Nevertheless, when the EU ‘leave’ campaign rails against the powers of the European Court, they should remember the landmark cases where disabled people’s human rights have been upheld.
Like the person with mental health [issues] who won a right to review his detention in a psychiatric hospital, the parents who challenged a hospital decision to put a ‘do not resuscitate’ notice on their severely disabled child or the woman who’d had a stroke who challenged her local authority for cutting her care package to a level which deprived her a minimum level of dignity.
It is a good not a bad thing that ‘the state’ can itself be challenged under the rule of law on such important issues of deprivation of liberty, cruel and degrading treatment and the right to life itself.
And in today’s economy of austerity, where rationing and denial of services has become the norm, never discount the fact that the economic prosperity which comes from Britain’s membership of the European Union is vital, if we are fund the public services which many disabled people believe should be theirs of right…
In the Disability Movement:
We want to pull down barriers not erect them.
We recognise discrimination does not stop at borders.
We want to protect Europe’s very significant achievements for people with disabilities, prevent others from being taken away and provide a platform for the further improvements of the future.
We know we can be independent and inter-dependent at one and the same time.
We know that there is no easy, better alternative – indeed the wider world becomes a better place if we remain in, than if we leave.

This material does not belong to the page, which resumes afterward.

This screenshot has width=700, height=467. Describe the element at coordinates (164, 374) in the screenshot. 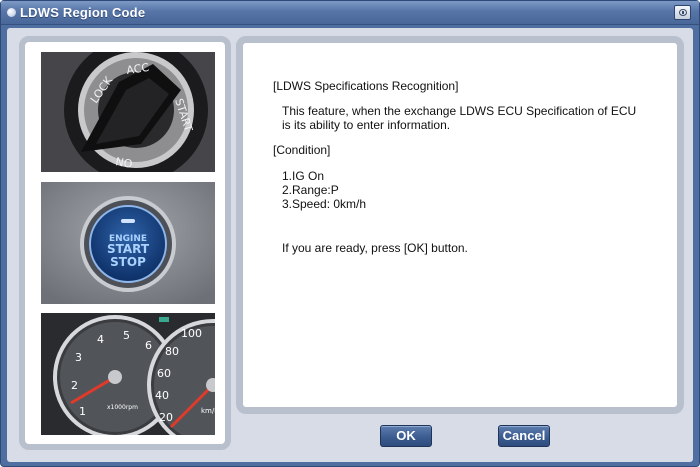

I see `speed-tick-60: 60` at that location.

Above all, the EU referendum is about people and I have argued that British disabled people are stronger in Europe.
This is a call for people with disabilities themselves to vote in the referendum, to vote for Britain to remain in the EU and – in doing so – to vote for better lives for all disabled people in Britain and across Europe.
ENDS.
Richard Howitt MEP is Member of the European Parliament for the East of England and Co-President of the European Parliament All-Party Disability Rights Group of MEPs.